begin Information provided

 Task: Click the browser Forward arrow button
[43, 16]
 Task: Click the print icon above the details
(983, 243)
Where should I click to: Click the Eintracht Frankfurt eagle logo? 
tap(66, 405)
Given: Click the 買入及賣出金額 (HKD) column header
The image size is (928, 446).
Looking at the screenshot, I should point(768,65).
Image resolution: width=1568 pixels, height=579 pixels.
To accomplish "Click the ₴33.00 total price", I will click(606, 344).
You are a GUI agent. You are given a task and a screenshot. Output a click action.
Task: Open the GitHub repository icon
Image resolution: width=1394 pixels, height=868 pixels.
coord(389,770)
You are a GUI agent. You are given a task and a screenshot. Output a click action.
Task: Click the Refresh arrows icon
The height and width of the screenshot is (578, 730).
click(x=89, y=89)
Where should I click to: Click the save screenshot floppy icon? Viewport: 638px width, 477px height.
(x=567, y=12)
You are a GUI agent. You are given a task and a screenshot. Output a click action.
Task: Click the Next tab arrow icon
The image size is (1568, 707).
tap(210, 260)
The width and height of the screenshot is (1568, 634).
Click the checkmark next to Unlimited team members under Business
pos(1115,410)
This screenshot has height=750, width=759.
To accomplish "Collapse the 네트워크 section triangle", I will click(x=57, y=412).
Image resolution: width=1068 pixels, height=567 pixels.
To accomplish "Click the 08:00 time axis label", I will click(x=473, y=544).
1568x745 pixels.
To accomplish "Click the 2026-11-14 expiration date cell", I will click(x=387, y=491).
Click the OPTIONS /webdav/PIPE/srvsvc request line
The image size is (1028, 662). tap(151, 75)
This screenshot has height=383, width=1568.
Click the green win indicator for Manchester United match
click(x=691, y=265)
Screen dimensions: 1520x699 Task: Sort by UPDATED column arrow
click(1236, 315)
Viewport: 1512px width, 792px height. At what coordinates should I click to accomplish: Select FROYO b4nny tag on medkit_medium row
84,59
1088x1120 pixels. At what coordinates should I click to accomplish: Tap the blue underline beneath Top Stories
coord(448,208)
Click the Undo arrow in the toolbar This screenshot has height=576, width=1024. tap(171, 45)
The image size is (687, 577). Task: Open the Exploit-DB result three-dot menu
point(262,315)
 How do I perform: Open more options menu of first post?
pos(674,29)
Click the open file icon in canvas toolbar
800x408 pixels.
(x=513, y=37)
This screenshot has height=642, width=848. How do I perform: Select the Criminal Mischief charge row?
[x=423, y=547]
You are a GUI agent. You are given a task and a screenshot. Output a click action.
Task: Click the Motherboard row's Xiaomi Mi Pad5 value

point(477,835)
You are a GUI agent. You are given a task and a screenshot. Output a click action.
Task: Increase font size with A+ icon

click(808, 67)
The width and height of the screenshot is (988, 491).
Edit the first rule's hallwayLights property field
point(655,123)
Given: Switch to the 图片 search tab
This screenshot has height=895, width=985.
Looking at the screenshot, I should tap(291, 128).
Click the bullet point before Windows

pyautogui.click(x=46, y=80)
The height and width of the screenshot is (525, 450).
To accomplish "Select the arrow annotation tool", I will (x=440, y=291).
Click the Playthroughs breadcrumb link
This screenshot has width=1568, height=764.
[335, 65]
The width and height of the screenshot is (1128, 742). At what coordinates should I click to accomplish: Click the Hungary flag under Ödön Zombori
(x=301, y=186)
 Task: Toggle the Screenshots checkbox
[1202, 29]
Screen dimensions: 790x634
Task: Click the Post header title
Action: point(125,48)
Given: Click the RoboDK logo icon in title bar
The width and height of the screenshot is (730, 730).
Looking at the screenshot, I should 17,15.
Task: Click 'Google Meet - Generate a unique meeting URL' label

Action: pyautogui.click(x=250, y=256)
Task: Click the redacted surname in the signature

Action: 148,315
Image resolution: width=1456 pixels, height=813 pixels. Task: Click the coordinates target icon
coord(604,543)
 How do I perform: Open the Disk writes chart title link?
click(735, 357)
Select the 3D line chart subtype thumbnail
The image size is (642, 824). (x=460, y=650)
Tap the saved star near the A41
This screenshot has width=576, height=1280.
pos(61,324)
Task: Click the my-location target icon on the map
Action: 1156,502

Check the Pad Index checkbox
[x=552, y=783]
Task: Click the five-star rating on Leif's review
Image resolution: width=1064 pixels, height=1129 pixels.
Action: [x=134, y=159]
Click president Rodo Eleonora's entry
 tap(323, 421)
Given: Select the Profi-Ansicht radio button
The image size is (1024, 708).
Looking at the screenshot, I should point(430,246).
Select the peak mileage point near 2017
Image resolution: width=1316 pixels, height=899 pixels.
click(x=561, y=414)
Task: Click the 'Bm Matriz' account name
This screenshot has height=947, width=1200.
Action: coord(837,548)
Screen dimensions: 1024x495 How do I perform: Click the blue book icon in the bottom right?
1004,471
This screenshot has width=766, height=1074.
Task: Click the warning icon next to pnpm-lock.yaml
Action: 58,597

end Information provided

#### Short problem:
Can you reproduce all of the material above word for word, keeping every line as it appears?

#### The output:
 Task: Click the browser Forward arrow button
[43, 16]
 Task: Click the print icon above the details
(983, 243)
Where should I click to: Click the Eintracht Frankfurt eagle logo? 
tap(66, 405)
Given: Click the 買入及賣出金額 (HKD) column header
The image size is (928, 446).
Looking at the screenshot, I should point(768,65).
Image resolution: width=1568 pixels, height=579 pixels.
To accomplish "Click the ₴33.00 total price", I will click(606, 344).
You are a GUI agent. You are given a task and a screenshot. Output a click action.
Task: Open the GitHub repository icon
Image resolution: width=1394 pixels, height=868 pixels.
coord(389,770)
You are a GUI agent. You are given a task and a screenshot. Output a click action.
Task: Click the Refresh arrows icon
The height and width of the screenshot is (578, 730).
click(x=89, y=89)
Where should I click to: Click the save screenshot floppy icon? Viewport: 638px width, 477px height.
(x=567, y=12)
You are a GUI agent. You are given a task and a screenshot. Output a click action.
Task: Click the Next tab arrow icon
The image size is (1568, 707).
tap(210, 260)
The width and height of the screenshot is (1568, 634).
Click the checkmark next to Unlimited team members under Business
pos(1115,410)
This screenshot has height=750, width=759.
To accomplish "Collapse the 네트워크 section triangle", I will click(x=57, y=412).
Image resolution: width=1068 pixels, height=567 pixels.
To accomplish "Click the 08:00 time axis label", I will click(x=473, y=544).
1568x745 pixels.
To accomplish "Click the 2026-11-14 expiration date cell", I will click(x=387, y=491).
Click the OPTIONS /webdav/PIPE/srvsvc request line
The image size is (1028, 662). tap(151, 75)
This screenshot has height=383, width=1568.
Click the green win indicator for Manchester United match
click(x=691, y=265)
Screen dimensions: 1520x699 Task: Sort by UPDATED column arrow
click(1236, 315)
Viewport: 1512px width, 792px height. At what coordinates should I click to accomplish: Select FROYO b4nny tag on medkit_medium row
84,59
1088x1120 pixels. At what coordinates should I click to accomplish: Tap the blue underline beneath Top Stories
coord(448,208)
Click the Undo arrow in the toolbar This screenshot has height=576, width=1024. tap(171, 45)
The image size is (687, 577). Task: Open the Exploit-DB result three-dot menu
point(262,315)
 How do I perform: Open more options menu of first post?
pos(674,29)
Click the open file icon in canvas toolbar
800x408 pixels.
(x=513, y=37)
This screenshot has height=642, width=848. How do I perform: Select the Criminal Mischief charge row?
[x=423, y=547]
You are a GUI agent. You are given a task and a screenshot. Output a click action.
Task: Click the Motherboard row's Xiaomi Mi Pad5 value

point(477,835)
You are a GUI agent. You are given a task and a screenshot. Output a click action.
Task: Increase font size with A+ icon

click(808, 67)
The width and height of the screenshot is (988, 491).
Edit the first rule's hallwayLights property field
point(655,123)
Given: Switch to the 图片 search tab
This screenshot has height=895, width=985.
Looking at the screenshot, I should tap(291, 128).
Click the bullet point before Windows

pyautogui.click(x=46, y=80)
The height and width of the screenshot is (525, 450).
To accomplish "Select the arrow annotation tool", I will (x=440, y=291).
Click the Playthroughs breadcrumb link
This screenshot has width=1568, height=764.
[335, 65]
The width and height of the screenshot is (1128, 742). At what coordinates should I click to accomplish: Click the Hungary flag under Ödön Zombori
(x=301, y=186)
 Task: Toggle the Screenshots checkbox
[1202, 29]
Screen dimensions: 790x634
Task: Click the Post header title
Action: point(125,48)
Given: Click the RoboDK logo icon in title bar
The width and height of the screenshot is (730, 730).
Looking at the screenshot, I should 17,15.
Task: Click 'Google Meet - Generate a unique meeting URL' label

Action: pyautogui.click(x=250, y=256)
Task: Click the redacted surname in the signature

Action: 148,315
Image resolution: width=1456 pixels, height=813 pixels. Task: Click the coordinates target icon
coord(604,543)
 How do I perform: Open the Disk writes chart title link?
click(735, 357)
Select the 3D line chart subtype thumbnail
The image size is (642, 824). (x=460, y=650)
Tap the saved star near the A41
This screenshot has width=576, height=1280.
pos(61,324)
Task: Click the my-location target icon on the map
Action: 1156,502

Check the Pad Index checkbox
[x=552, y=783]
Task: Click the five-star rating on Leif's review
Image resolution: width=1064 pixels, height=1129 pixels.
Action: [x=134, y=159]
Click president Rodo Eleonora's entry
 tap(323, 421)
Given: Select the Profi-Ansicht radio button
The image size is (1024, 708).
Looking at the screenshot, I should point(430,246).
Select the peak mileage point near 2017
Image resolution: width=1316 pixels, height=899 pixels.
click(x=561, y=414)
Task: Click the 'Bm Matriz' account name
This screenshot has height=947, width=1200.
Action: coord(837,548)
Screen dimensions: 1024x495 How do I perform: Click the blue book icon in the bottom right?
1004,471
This screenshot has width=766, height=1074.
Task: Click the warning icon next to pnpm-lock.yaml
Action: 58,597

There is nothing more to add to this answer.